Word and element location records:

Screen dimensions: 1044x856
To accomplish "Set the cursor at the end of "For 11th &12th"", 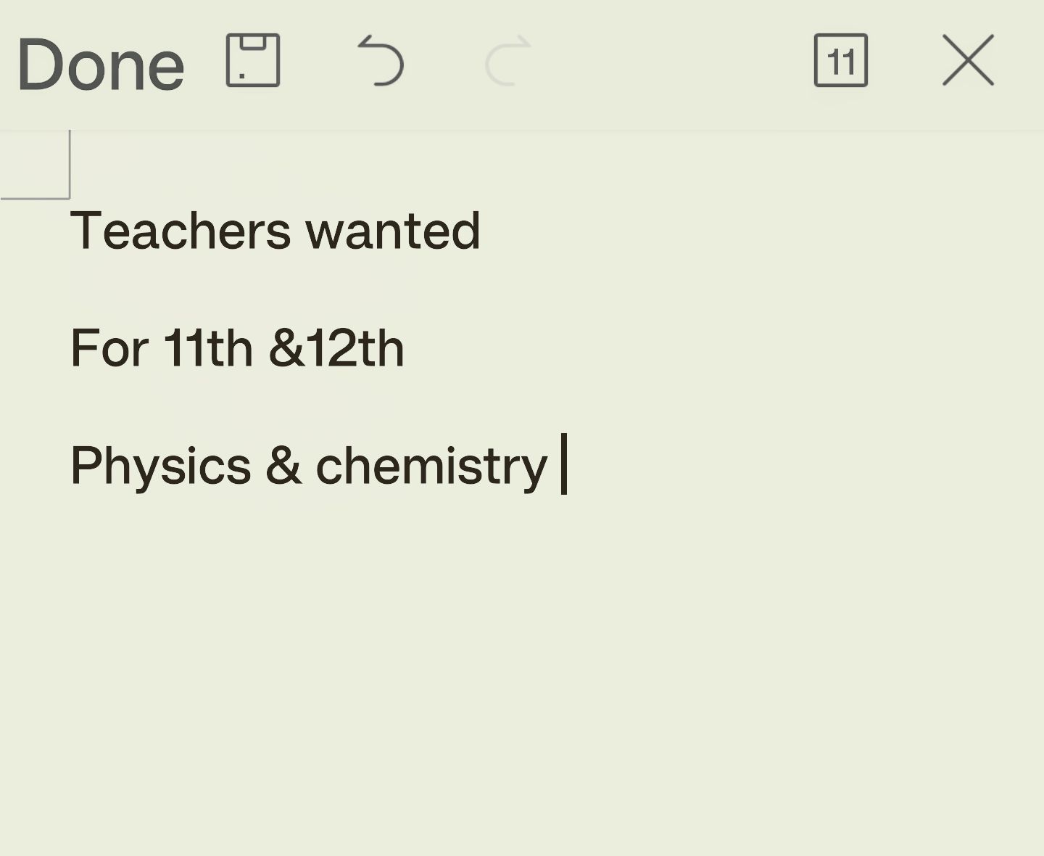I will pos(406,348).
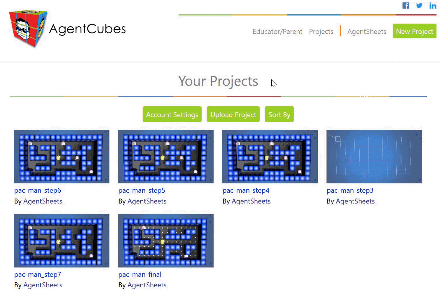Click the pac-man-step4 title link
This screenshot has width=440, height=292.
click(246, 190)
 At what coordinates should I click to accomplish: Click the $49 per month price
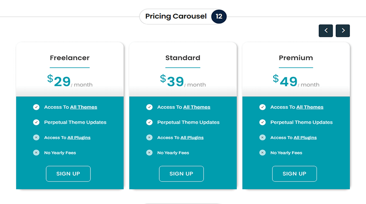pyautogui.click(x=296, y=81)
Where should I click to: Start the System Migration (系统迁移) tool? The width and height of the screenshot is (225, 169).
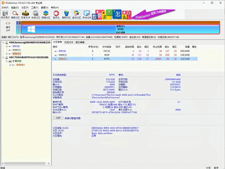point(87,15)
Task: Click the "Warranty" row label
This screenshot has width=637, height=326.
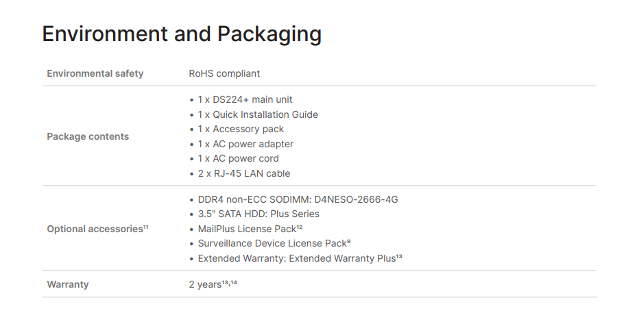Action: [67, 284]
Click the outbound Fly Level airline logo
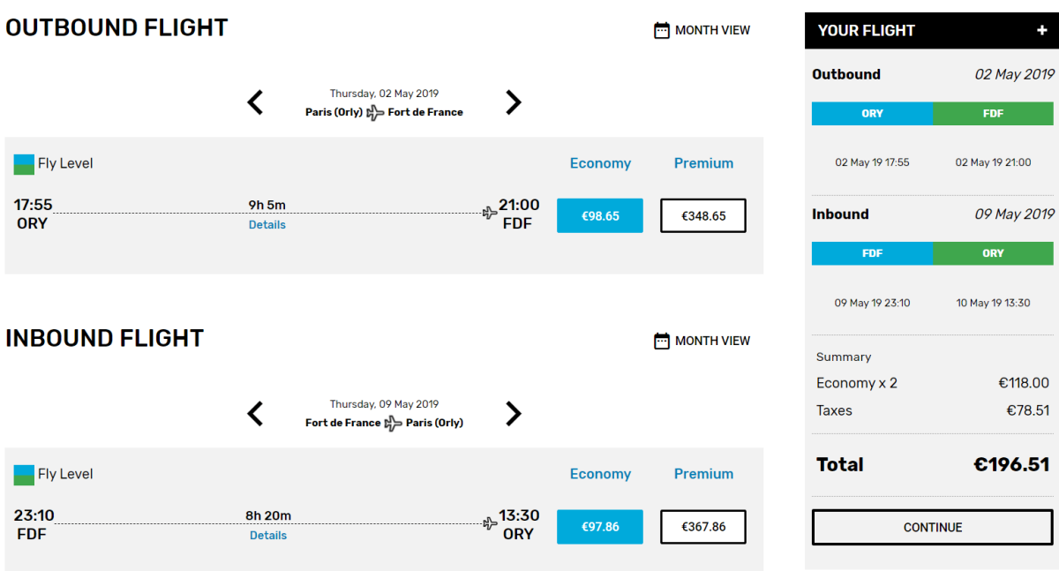1059x571 pixels. point(24,164)
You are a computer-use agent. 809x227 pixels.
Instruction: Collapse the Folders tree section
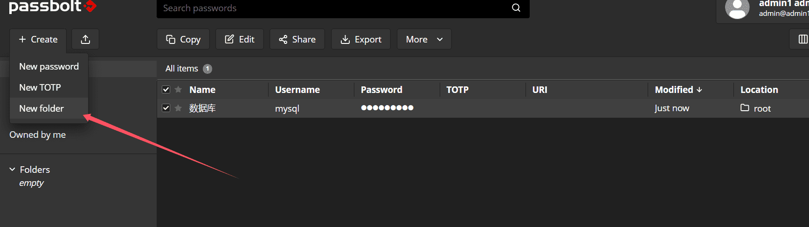point(12,169)
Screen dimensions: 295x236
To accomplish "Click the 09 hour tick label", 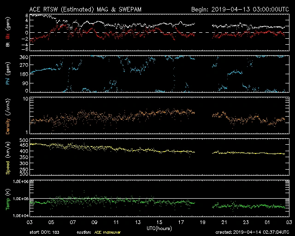I will [x=94, y=222].
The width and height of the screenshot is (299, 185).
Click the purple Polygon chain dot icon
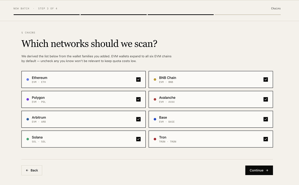pyautogui.click(x=28, y=99)
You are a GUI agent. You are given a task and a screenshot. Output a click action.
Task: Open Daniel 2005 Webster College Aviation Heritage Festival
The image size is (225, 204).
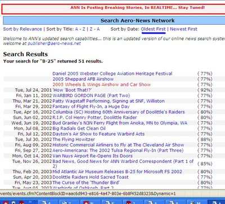coord(113,74)
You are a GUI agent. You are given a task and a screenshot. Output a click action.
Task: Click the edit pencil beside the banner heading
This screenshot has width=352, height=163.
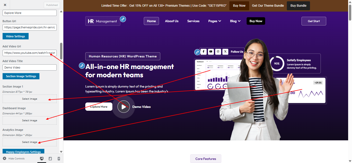tap(82, 66)
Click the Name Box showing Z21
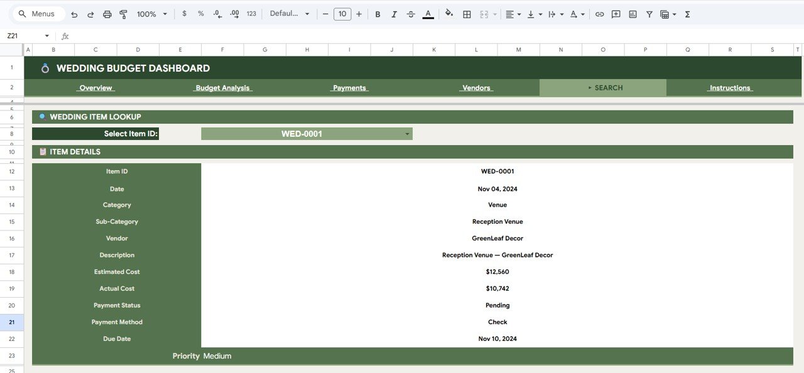804x373 pixels. (x=19, y=36)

- What you have to do: Locate each line in the listing above that contains the word "dimensions" and copy every such line in full.

- Finished answer:
Screen dimensions: 1044x856
Screen dimensions: 295x236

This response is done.